• Short exercise:
Return, unchanged, the lines of the records below from the line with "Given: Switch to the Documents search tab" up to and including the line with "I will 399,228.".
[start of Given entries]
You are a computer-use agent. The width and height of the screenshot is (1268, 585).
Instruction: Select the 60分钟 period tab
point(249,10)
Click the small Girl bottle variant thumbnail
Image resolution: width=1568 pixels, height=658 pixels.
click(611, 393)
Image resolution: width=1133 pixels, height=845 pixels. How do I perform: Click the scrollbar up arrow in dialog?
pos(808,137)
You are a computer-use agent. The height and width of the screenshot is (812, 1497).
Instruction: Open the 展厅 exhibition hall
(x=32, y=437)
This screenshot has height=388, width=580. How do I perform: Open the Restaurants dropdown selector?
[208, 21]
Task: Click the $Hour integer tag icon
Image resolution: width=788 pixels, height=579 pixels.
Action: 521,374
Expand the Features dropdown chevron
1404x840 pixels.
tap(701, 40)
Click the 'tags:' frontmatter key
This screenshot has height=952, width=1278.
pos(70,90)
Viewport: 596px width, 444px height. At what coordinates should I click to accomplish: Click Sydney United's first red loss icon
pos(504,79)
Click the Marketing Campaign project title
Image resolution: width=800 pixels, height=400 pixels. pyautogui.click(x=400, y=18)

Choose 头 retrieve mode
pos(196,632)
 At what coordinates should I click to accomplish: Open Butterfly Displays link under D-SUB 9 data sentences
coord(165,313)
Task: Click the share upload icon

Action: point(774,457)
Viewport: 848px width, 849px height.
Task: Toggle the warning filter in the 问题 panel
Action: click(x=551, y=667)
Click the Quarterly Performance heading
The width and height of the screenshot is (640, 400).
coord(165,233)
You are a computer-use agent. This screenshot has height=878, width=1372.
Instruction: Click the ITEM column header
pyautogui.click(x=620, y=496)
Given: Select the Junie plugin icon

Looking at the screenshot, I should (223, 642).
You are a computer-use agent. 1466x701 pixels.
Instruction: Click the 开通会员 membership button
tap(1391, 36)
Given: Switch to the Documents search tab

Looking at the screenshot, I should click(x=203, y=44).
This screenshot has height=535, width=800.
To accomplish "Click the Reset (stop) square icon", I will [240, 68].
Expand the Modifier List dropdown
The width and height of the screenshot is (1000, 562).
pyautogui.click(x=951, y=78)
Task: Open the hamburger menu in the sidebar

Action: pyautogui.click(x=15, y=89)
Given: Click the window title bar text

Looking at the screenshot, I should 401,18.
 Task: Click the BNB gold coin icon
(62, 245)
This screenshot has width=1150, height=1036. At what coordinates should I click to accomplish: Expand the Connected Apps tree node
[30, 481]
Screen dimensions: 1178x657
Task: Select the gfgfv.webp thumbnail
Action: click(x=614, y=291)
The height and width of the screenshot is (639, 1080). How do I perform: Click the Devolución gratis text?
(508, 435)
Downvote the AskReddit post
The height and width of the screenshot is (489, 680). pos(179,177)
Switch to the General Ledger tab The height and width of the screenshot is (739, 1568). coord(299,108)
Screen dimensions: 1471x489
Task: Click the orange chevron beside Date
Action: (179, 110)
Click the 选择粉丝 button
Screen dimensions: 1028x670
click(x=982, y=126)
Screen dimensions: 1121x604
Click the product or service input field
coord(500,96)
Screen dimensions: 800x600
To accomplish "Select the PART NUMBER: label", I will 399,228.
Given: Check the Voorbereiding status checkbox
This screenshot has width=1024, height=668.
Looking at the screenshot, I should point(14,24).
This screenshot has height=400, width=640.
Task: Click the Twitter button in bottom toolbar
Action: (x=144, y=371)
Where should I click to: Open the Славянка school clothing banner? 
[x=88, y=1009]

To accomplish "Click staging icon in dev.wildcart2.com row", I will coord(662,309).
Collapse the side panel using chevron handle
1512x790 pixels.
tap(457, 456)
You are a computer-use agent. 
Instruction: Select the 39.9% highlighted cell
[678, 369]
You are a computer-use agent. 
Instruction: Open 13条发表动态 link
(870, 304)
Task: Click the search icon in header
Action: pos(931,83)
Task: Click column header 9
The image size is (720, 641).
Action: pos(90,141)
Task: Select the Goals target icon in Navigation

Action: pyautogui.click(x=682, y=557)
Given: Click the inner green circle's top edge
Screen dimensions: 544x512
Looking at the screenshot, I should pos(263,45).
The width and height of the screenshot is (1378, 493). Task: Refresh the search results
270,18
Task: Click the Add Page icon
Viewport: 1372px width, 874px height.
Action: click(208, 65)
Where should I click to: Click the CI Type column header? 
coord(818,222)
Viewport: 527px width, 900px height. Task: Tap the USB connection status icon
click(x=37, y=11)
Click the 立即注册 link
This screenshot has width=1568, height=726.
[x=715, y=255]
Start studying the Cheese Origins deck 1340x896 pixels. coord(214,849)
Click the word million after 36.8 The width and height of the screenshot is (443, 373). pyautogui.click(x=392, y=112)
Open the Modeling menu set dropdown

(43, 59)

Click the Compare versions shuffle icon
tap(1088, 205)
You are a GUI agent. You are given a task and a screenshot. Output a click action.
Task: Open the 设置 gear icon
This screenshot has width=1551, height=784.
[end of Given entries]
• Response to this exercise:
Given: Switch to the Documents search tab

Looking at the screenshot, I should click(x=203, y=44).
This screenshot has height=535, width=800.
To accomplish "Click the Reset (stop) square icon", I will [240, 68].
Expand the Modifier List dropdown
The width and height of the screenshot is (1000, 562).
pyautogui.click(x=951, y=78)
Task: Open the hamburger menu in the sidebar

Action: pyautogui.click(x=15, y=89)
Given: Click the window title bar text

Looking at the screenshot, I should 401,18.
 Task: Click the BNB gold coin icon
(62, 245)
This screenshot has width=1150, height=1036. At what coordinates should I click to accomplish: Expand the Connected Apps tree node
[30, 481]
Screen dimensions: 1178x657
Task: Select the gfgfv.webp thumbnail
Action: click(x=614, y=291)
The height and width of the screenshot is (639, 1080). How do I perform: Click the Devolución gratis text?
(508, 435)
Downvote the AskReddit post
The height and width of the screenshot is (489, 680). pos(179,177)
Switch to the General Ledger tab The height and width of the screenshot is (739, 1568). coord(299,108)
Screen dimensions: 1471x489
Task: Click the orange chevron beside Date
Action: (179, 110)
Click the 选择粉丝 button
Screen dimensions: 1028x670
click(x=982, y=126)
Screen dimensions: 1121x604
Click the product or service input field
coord(500,96)
Screen dimensions: 800x600
To accomplish "Select the PART NUMBER: label", I will 399,228.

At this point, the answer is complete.